In order to obtain synthesized DNA fragments without error, we chose to synthesis our big biosensor part of 3,305 bp in 3 smaller parts between 500 bp and 1,800 bp that we planned to then assemble together in the pSB1C3 backbone.

Part 1 (532 bp)

Part 2 (1,785 bp)

Part 3 (1,215 bp)


We began with the amplification of this parts by PCR in order to increase our stock. We used primers A12 and A13, that respectively bind the prefix and the suffix.

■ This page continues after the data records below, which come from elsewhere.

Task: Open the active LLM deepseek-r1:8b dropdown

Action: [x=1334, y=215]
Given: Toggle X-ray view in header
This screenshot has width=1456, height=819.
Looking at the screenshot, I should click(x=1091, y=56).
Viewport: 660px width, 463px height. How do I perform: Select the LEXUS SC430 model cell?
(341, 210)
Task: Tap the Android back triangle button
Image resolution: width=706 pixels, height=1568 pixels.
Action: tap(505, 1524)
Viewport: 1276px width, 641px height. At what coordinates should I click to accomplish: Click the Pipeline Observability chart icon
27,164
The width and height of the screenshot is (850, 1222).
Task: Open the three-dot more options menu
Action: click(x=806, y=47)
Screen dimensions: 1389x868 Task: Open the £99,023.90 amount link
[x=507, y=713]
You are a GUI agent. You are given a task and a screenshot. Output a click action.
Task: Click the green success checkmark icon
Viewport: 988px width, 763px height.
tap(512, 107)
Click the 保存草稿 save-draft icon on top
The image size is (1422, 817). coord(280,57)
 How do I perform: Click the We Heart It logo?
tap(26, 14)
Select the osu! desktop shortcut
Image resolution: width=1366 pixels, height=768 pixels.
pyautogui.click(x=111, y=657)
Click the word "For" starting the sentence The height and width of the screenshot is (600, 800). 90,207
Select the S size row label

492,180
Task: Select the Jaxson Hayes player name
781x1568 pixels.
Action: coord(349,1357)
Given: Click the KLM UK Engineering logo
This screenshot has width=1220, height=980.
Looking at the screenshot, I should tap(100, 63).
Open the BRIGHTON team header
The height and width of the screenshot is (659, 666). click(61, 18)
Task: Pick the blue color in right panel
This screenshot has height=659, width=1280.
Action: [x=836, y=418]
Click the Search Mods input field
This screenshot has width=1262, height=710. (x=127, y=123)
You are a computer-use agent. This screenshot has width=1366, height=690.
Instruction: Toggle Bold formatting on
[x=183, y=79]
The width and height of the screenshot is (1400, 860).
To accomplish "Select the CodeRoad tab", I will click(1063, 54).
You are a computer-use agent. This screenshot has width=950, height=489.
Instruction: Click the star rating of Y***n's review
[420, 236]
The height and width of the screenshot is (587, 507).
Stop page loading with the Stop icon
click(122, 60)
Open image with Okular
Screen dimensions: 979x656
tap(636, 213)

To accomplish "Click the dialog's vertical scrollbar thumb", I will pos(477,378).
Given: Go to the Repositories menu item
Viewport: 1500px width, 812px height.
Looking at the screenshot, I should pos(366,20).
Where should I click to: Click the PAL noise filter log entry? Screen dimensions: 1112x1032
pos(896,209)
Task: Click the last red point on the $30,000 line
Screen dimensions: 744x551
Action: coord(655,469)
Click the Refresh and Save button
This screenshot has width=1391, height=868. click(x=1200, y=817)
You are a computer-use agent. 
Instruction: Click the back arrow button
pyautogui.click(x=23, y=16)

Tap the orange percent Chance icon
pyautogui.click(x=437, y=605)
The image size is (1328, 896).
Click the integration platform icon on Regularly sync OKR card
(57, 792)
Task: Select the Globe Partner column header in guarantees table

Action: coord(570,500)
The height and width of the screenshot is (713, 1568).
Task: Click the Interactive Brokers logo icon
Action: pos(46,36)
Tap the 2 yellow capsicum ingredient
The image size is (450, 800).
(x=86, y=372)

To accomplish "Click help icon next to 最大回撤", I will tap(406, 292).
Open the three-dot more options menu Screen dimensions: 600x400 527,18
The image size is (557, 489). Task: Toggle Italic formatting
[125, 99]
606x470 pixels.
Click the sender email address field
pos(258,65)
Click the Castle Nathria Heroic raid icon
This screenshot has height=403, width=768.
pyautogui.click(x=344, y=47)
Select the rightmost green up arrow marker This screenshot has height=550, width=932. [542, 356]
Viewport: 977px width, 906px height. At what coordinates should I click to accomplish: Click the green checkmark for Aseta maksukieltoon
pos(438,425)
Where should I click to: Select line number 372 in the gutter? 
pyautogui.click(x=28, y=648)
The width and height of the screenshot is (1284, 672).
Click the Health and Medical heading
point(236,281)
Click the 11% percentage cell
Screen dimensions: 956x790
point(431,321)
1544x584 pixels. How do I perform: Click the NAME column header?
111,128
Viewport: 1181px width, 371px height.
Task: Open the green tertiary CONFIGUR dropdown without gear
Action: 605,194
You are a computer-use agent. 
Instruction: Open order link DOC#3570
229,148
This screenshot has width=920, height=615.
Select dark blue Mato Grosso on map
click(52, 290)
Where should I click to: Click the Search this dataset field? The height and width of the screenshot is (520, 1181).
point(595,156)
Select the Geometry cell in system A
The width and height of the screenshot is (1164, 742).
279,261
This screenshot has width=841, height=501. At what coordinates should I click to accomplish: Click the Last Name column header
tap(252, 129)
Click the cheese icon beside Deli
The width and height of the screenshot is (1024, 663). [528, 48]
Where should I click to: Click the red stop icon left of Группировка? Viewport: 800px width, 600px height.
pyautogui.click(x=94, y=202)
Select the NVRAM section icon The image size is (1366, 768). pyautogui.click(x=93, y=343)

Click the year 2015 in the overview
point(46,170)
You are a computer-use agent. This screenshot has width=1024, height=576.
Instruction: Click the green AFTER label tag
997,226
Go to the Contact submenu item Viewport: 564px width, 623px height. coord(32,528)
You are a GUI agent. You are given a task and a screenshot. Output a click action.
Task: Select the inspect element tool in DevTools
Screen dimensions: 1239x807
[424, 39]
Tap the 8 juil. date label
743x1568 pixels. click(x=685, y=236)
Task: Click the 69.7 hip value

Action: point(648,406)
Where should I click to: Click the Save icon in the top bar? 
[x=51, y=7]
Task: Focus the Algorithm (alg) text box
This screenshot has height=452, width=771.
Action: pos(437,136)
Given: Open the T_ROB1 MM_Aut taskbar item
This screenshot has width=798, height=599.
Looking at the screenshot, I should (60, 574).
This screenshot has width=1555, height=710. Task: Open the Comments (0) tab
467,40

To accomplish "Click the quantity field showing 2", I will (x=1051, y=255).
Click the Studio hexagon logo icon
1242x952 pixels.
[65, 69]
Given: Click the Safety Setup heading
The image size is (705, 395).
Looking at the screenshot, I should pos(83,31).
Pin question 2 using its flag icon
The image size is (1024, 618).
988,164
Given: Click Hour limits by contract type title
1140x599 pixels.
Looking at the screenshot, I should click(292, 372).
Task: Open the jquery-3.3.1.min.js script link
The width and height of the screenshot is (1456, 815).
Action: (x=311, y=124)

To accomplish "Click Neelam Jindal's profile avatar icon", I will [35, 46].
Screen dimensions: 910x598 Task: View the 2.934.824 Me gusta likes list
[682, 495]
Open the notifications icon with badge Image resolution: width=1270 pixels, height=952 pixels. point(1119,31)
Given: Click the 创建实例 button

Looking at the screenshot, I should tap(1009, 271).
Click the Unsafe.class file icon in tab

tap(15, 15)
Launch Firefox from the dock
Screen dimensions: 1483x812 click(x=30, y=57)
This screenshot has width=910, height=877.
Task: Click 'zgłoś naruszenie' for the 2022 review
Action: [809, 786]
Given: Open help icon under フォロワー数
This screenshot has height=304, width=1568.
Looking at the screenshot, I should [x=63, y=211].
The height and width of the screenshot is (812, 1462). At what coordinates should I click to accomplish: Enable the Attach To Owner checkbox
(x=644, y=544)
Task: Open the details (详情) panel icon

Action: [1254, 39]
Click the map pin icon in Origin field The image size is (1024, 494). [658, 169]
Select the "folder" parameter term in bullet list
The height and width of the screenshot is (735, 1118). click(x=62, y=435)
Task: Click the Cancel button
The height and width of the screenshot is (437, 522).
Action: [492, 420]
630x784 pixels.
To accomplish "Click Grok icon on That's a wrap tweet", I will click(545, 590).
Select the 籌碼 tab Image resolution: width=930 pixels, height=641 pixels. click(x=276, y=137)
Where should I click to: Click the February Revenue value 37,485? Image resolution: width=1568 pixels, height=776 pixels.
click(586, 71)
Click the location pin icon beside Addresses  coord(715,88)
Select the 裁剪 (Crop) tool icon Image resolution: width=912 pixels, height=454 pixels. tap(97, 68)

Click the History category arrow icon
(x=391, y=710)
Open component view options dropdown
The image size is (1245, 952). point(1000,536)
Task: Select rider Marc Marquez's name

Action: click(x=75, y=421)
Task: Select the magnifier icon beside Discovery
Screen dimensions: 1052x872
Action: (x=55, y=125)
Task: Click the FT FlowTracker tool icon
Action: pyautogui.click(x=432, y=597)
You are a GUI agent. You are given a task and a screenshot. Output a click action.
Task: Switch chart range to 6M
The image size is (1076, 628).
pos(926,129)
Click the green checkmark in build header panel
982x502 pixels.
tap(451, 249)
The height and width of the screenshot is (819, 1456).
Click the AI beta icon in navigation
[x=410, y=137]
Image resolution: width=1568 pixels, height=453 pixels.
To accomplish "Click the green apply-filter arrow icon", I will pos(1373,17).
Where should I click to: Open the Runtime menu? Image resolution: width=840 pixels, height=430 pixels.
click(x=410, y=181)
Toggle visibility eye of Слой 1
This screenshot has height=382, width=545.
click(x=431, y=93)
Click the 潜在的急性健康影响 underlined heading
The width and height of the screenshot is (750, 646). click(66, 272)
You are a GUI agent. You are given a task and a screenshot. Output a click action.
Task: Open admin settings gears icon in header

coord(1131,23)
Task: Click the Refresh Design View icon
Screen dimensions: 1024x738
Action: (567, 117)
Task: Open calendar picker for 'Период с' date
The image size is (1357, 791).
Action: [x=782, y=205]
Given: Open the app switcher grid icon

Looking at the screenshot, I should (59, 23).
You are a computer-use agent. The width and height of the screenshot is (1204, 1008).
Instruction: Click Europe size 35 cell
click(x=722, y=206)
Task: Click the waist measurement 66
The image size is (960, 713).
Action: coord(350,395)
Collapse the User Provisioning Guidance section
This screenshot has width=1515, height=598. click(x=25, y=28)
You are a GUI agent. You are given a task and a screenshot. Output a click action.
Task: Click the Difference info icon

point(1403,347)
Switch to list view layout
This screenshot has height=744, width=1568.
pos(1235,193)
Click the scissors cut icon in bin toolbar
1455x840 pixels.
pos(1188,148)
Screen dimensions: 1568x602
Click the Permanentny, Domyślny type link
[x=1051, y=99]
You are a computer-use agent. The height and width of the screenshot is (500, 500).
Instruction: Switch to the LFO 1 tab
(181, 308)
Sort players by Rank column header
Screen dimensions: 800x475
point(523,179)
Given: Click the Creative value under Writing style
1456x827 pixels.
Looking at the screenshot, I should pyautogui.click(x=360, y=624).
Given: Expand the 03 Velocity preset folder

Step 2: Storage of our 3 parts in pSB1C3 => BB1, BB2, BB3

The second step was to store our 3 parts in plasmids and then bacteria. For this we digested and ligated our 3 parts in pSB1C3 (forming BB1, BB2, BB3), and transformed these biobricks in E.Coli DH5 alpha in order to amplified them. After a check of correct clones thanks to colony PCR, we purified our correct biobricks and sequenced them.

Step 3: Assembling of BB1 with P2 => BB12

The third step was to assemble Part 2 with Part 1. For this we digested and ligated Part 2 and BB1, and transformed the obtained biobrick (BB12) in E.Coli DH5 alpha in order to amplify them. After a check of correct clones thanks to a PCR colony, we purified our correct biobricks and sequenced them.

Step 4: Assembling of BB12 with P3 => BB123 (Whole Biosensor)

The fourth step was to assemble Part 3 with Part 1 and 2. For this we digested and ligated Part 3 and BB12, and transformed the obtained biobrick (BB123) in E.Coli DH5 alpha in order to amplify them. After a check of correct clones thanks to a PCR colony, we purified our correct biobricks and sequenced them.